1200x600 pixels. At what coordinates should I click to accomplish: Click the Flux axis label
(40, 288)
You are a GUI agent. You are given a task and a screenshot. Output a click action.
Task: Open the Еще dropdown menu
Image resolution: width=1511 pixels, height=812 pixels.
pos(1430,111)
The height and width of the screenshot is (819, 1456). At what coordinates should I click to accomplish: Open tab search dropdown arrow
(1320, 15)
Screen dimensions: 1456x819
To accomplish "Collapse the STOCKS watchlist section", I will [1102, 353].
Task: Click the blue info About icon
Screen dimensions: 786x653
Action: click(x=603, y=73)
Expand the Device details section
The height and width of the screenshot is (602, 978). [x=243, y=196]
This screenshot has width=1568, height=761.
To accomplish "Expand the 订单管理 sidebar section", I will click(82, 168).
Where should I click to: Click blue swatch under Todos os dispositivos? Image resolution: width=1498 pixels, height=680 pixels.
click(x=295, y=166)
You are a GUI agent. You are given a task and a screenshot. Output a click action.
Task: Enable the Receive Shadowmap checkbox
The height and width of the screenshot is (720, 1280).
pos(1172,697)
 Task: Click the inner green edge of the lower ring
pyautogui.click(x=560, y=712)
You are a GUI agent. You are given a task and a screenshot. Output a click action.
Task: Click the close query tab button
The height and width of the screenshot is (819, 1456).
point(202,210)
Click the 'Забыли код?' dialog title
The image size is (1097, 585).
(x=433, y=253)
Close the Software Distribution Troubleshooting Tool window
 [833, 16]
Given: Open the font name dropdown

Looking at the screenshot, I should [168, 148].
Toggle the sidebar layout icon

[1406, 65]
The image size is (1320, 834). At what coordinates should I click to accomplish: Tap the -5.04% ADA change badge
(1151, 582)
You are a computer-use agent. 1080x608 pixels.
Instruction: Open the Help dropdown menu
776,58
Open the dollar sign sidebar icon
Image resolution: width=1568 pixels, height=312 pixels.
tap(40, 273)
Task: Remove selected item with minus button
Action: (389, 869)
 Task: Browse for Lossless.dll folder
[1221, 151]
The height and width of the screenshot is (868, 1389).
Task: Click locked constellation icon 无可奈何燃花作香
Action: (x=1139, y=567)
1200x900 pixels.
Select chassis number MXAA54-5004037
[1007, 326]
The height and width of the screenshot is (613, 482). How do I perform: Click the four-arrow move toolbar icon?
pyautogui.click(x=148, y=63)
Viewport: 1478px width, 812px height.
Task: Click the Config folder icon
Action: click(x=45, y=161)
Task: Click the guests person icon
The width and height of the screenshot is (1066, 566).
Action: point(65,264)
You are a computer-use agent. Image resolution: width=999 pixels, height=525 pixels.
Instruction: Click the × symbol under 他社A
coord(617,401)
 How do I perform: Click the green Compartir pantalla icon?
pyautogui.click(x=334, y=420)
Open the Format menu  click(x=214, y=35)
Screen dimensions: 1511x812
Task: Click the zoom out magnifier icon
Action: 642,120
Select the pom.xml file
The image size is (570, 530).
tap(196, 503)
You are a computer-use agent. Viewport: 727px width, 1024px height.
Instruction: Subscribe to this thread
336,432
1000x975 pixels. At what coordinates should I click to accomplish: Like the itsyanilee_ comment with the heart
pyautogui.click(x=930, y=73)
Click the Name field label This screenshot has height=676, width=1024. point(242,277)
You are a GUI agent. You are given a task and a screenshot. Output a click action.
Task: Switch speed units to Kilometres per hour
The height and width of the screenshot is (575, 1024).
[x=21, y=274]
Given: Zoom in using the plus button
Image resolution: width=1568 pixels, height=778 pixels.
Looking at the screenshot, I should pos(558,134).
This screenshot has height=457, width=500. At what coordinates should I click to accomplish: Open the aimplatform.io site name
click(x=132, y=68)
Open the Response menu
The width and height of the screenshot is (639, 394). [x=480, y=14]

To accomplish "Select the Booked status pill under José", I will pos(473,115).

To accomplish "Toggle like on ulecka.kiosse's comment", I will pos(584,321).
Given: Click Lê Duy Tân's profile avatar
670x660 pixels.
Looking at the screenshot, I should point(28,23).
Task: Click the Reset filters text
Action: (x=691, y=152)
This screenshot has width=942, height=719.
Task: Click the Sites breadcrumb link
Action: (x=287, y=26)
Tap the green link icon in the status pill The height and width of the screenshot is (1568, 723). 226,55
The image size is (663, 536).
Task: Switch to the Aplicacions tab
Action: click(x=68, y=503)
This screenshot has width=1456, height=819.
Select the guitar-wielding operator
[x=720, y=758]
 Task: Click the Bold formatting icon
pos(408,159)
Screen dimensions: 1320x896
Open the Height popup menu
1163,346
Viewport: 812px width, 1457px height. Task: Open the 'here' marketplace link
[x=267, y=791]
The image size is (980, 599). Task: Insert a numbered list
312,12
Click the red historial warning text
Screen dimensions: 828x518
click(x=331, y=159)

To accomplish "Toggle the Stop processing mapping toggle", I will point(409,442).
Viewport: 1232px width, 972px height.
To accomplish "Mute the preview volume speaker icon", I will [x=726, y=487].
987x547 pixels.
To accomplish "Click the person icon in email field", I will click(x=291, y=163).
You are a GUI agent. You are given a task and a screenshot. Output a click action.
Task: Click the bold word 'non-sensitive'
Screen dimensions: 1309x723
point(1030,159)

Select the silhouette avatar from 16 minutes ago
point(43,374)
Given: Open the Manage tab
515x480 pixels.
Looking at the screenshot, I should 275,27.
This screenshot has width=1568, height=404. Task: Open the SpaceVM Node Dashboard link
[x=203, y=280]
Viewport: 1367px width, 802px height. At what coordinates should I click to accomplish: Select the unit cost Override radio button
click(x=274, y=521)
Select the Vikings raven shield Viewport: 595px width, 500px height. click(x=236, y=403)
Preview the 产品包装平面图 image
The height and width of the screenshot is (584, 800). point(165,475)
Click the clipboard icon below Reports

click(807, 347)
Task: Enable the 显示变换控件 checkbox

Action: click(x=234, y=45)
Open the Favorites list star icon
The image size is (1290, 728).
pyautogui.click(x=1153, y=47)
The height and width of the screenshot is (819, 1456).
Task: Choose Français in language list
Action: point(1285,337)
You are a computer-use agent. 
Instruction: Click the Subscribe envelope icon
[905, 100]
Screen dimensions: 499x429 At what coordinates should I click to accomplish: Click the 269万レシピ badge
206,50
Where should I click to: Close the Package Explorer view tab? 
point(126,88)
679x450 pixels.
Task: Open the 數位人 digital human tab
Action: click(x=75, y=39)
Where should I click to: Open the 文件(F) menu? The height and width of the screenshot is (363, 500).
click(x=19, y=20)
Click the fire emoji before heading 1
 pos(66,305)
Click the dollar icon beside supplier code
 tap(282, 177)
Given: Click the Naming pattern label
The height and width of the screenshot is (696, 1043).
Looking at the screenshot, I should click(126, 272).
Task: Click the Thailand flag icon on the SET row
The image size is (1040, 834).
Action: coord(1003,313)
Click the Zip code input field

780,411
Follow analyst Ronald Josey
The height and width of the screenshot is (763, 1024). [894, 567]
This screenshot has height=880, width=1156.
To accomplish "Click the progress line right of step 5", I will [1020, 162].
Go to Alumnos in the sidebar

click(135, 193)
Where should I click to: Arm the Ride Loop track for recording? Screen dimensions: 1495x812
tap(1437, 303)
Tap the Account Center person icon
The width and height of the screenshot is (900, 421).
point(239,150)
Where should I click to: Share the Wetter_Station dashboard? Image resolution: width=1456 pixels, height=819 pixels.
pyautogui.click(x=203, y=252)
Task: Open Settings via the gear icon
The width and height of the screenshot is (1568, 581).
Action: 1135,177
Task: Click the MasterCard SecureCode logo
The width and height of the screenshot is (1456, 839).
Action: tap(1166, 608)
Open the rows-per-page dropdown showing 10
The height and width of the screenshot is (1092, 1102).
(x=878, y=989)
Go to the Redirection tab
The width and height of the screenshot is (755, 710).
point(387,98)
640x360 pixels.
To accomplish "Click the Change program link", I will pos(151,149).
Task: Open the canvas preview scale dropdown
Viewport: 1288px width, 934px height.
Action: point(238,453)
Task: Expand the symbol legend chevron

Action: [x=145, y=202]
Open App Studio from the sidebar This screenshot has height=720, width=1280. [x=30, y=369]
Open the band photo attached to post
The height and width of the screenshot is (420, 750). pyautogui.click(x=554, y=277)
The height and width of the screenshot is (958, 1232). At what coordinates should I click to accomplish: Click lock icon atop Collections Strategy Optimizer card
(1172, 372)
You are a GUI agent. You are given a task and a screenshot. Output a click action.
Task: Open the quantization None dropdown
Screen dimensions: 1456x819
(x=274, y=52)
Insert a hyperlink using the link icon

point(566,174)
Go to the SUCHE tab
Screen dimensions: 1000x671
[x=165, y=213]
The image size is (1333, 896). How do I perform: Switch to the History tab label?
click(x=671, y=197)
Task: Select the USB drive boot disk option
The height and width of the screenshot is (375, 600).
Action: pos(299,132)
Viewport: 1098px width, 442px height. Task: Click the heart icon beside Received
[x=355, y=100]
*****
**SHORT EXERCISE**
Please format the part of the material that begins with the line containing "The height and width of the screenshot is (958, 1232)." and ends with the line containing "(1172, 372)" as a JSON list of strings, one string per line, leaving out blank lines.

**FINISHED ANSWER**
[
  "The height and width of the screenshot is (958, 1232). At what coordinates should I click to accomplish: Click lock icon atop Collections Strategy Optimizer card",
  "(1172, 372)"
]